Wednesday 24 September 12:00 - 12:30, Green room.
Cathal Mullaney Symantec
Sayali Kulkarni Symantec
In late 2011, we investigated a persistent malware infection that was specific to a Linux installation of the Apache web server. The infection was unique in that it used Apache's own APIs as a means to attack and infect unsuspecting clients. This attack vector was unusual as it did not target static web pages with an iframe injection. Instead, every web page served to a client's browser was dynamically modified to contain malicious content. By leveraging the Apache module APIs and Apache filtering framework, attackers were capable of serving malware to thousands of targeted users.
Originally classified as Trojan.Apmod, the malware re-emerged in 2012 as Linux.Chapro and was ultimately identified as a component of the Darkleech exploit kit. During the past year, tens of thousands of active infections have been identified, with victims ranging from private businesses to educational institutions, to the web servers of prominent security vendors. What first appeared to be a targeted attack has since been identified as part of a trend of Linux malware infections. These infections, targeting Linux installations of the Apache web server, have proven to be a perfect vector for serving malware on a global scale.
This paper will demonstrate that targeting Linux-based Apache web servers is an active and extremely effective method of malware distribution. We present an overview of Linux malware and a technical analysis of Apache-based infections. We discuss common infection vectors for Linux servers, the payload infection chain, and final payloads distributed to clients. We also present statistics on current, active infection rates and geographical distributions of infected servers. Furthermore, we present an end-to-end live demonstration of this type of Linux-based Apache malware infection.
A targeted Linux malware infection, aimed at one of the most popular web servers in the world, allows malware authors to bite the hand that serves us all.
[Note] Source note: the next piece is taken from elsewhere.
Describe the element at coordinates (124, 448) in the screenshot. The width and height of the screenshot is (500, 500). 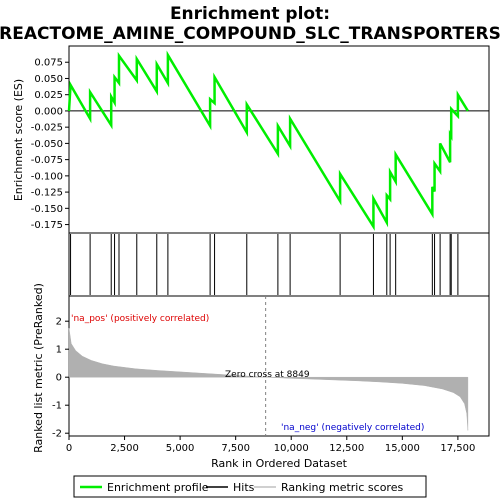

Cathal Mullaney was born in Dublin, Ireland in 1983. He studied computer applications/software engineering at Dublin City University (DCU) for his primary degree. Cathal joined Symantec Security Response, Dublin, in 2005 shortly after finishing his primary degree. Cathal worked for Symantec until 2007 when he returned to DCU to complete a Master's Degree in security and forensic computing. Upon completion of his Master's, he rejoined Security Response in 2008 and is currently a senior security response engineer with the OPs team. In 2013, he presented a paper entitled 'Billion Dollar Botnets' at the Virus Bulletin conference in Berlin, Germany.
Sayali Kulkarni was born in Pune, India in 1989. She received her Bachelor of Engineering degree in computer science in August 2010 from the University of Pune. In February 2011, shortly after her graduation, Sayali joined Symantec India Pvt Ltd. Sayali currently works in the India Security Response Lab under the STAR organisation as a threat analysis engineer.